### DIRECTIVE:
Convert the lines of the material below, from the line containing "Click the pink Search button" through the end of the material, into a JSON list of strings with one string per line and no blank lines. Leave the pictures out.

--- Start DATASET RECORDS ---

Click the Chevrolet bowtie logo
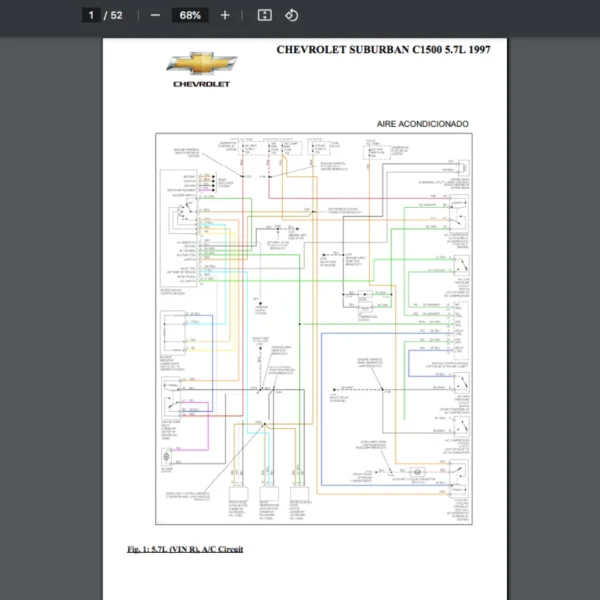The height and width of the screenshot is (600, 600). tap(202, 65)
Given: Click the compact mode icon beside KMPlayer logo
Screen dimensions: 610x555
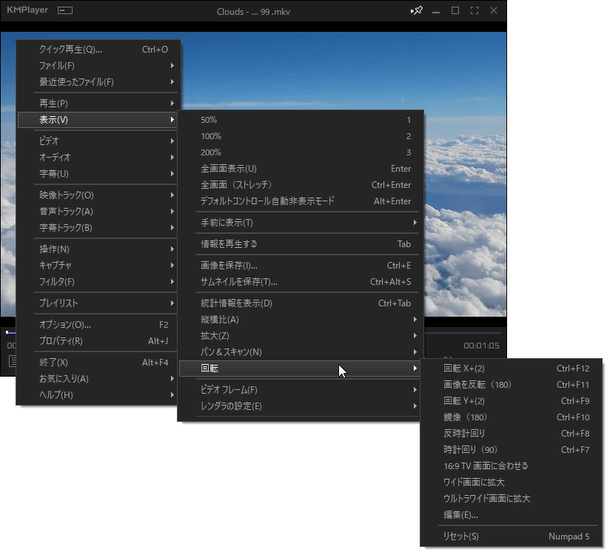Looking at the screenshot, I should 65,11.
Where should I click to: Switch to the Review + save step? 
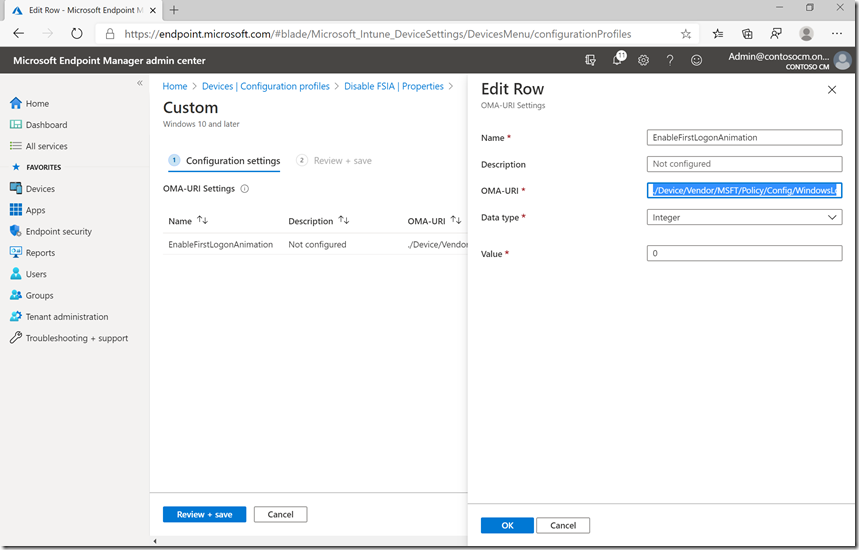click(x=342, y=160)
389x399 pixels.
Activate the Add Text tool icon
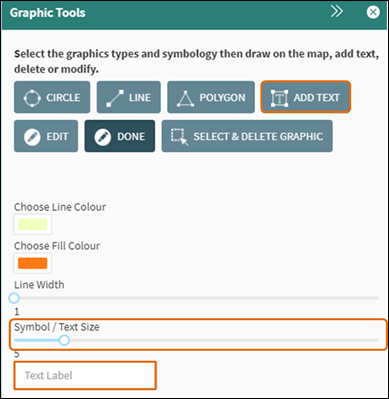coord(279,98)
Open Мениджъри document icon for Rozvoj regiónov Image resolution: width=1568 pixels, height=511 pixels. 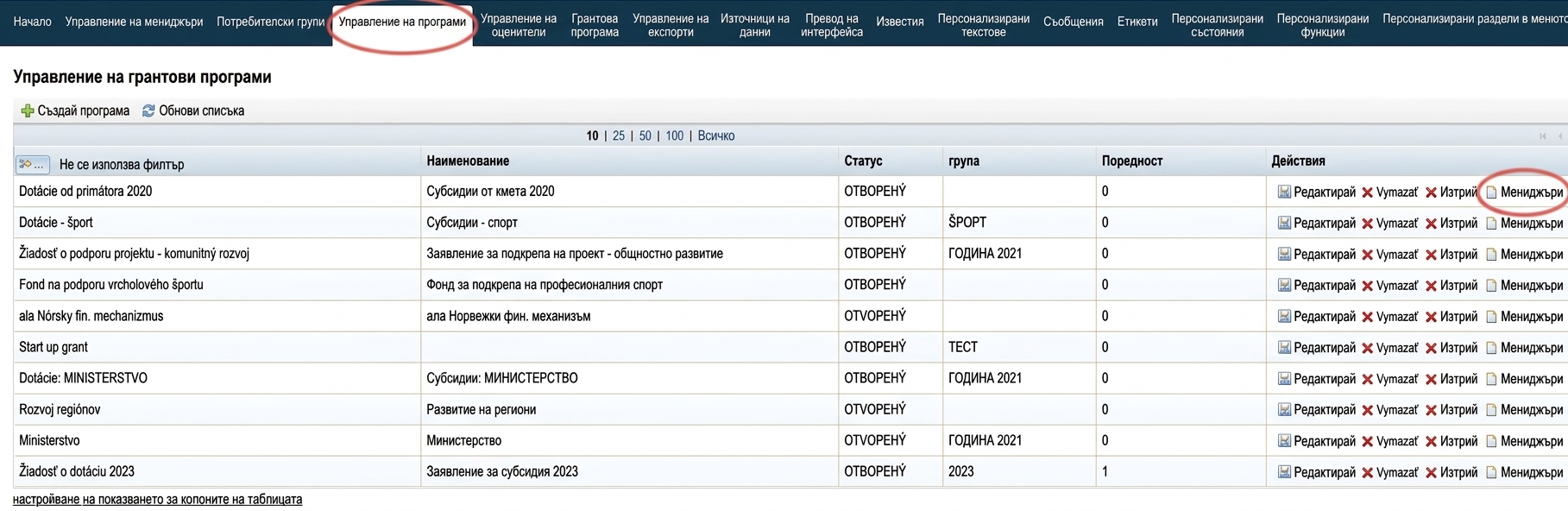[x=1490, y=410]
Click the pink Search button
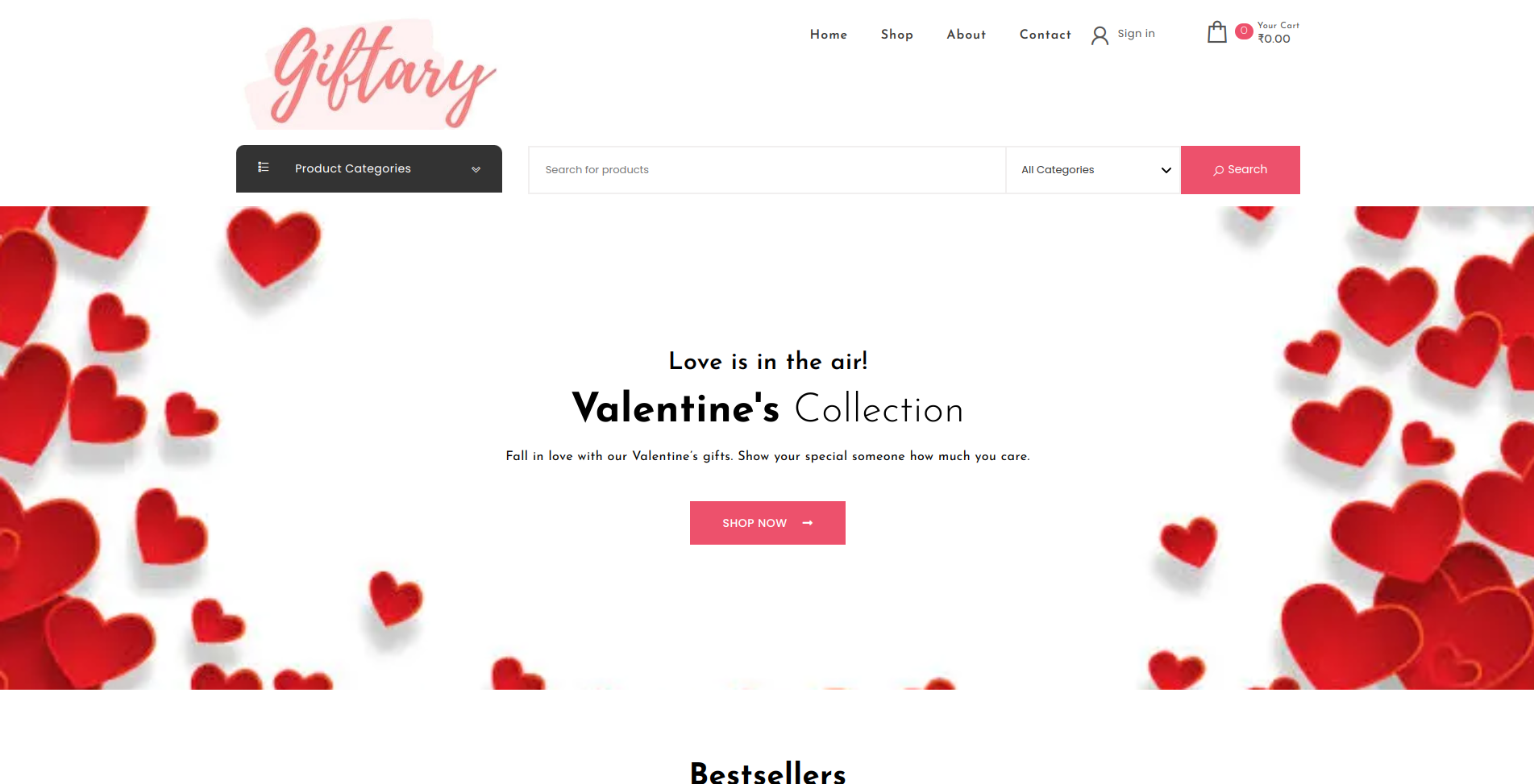 tap(1241, 170)
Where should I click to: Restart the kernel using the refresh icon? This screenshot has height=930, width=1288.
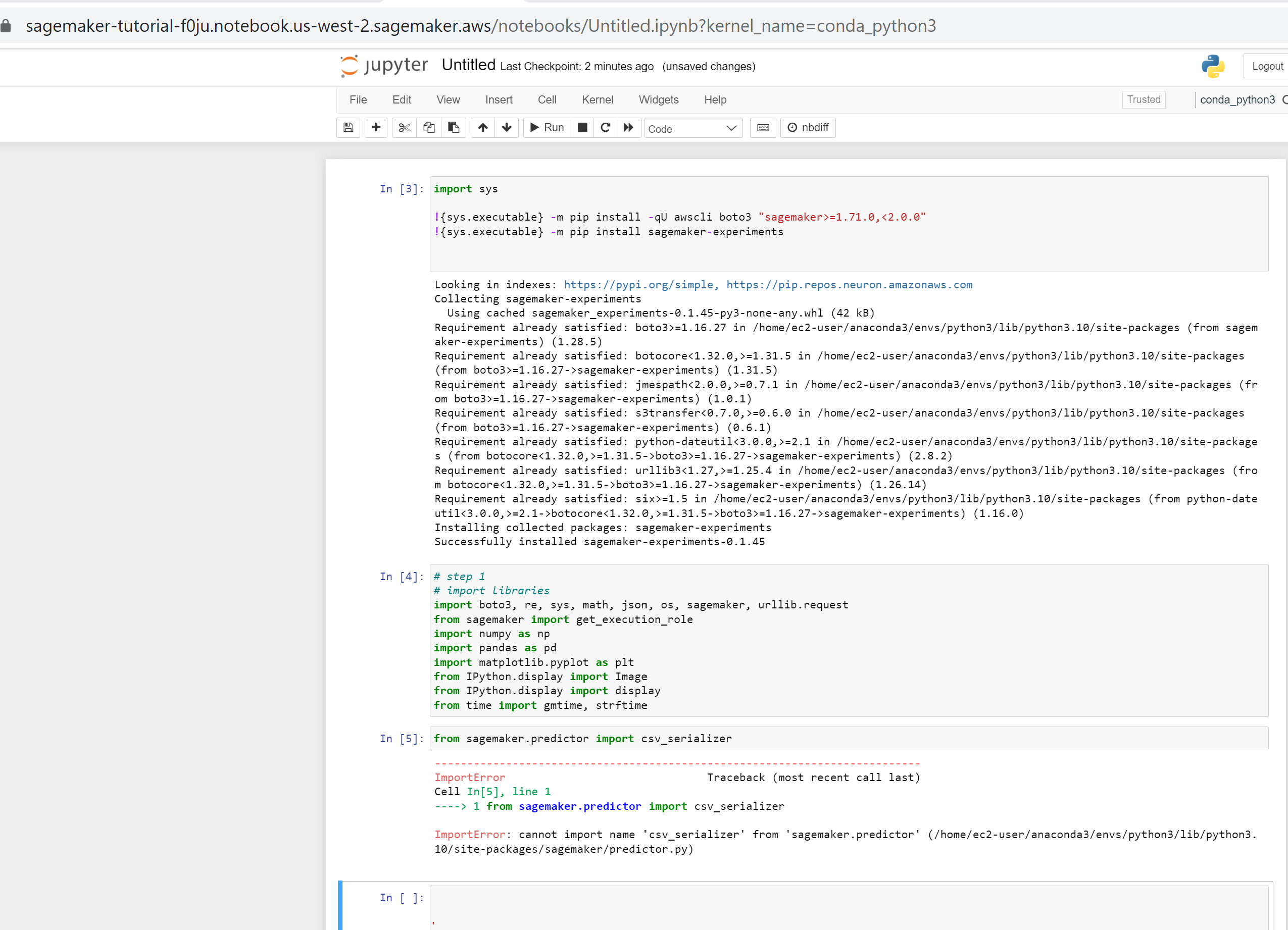[x=606, y=128]
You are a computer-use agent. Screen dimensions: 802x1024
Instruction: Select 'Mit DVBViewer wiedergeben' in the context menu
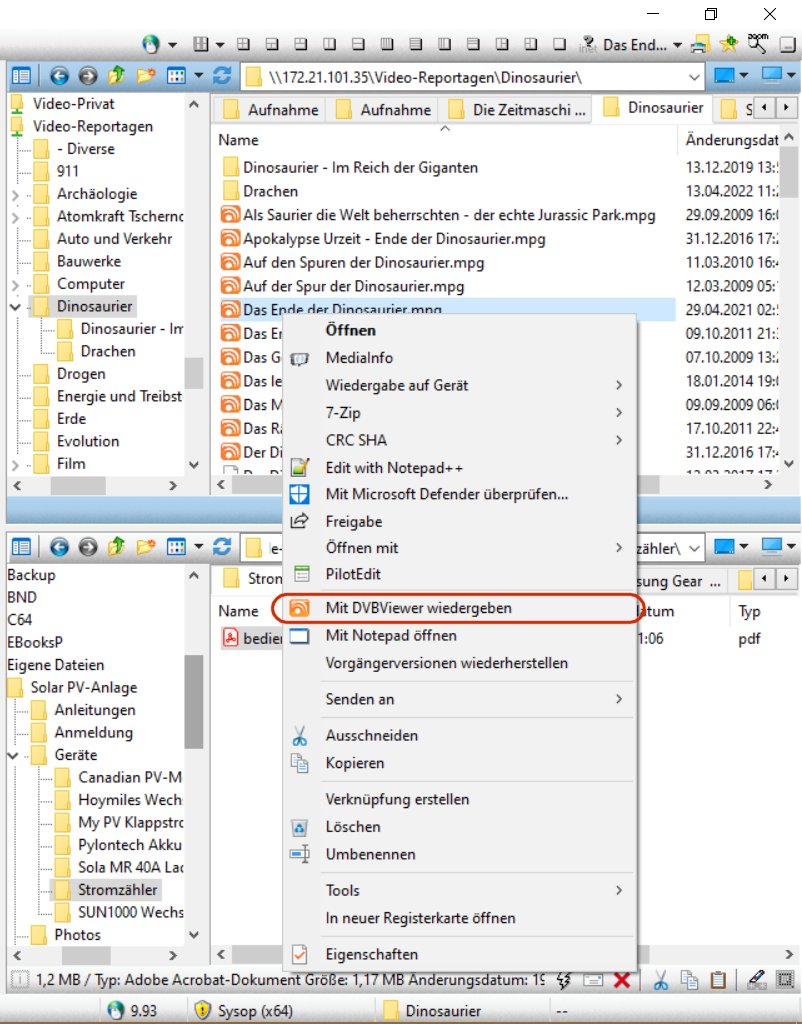point(418,608)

--- End DATASET RECORDS ---

### EXERCISE ANSWER:
[
  "Click the pink Search button",
  " tap(1241, 170)",
  "Where should I click to: Restart the kernel using the refresh icon? This screenshot has height=930, width=1288.",
  "[x=606, y=128]",
  "You are a computer-use agent. Screen dimensions: 802x1024",
  "Instruction: Select 'Mit DVBViewer wiedergeben' in the context menu",
  "point(418,608)"
]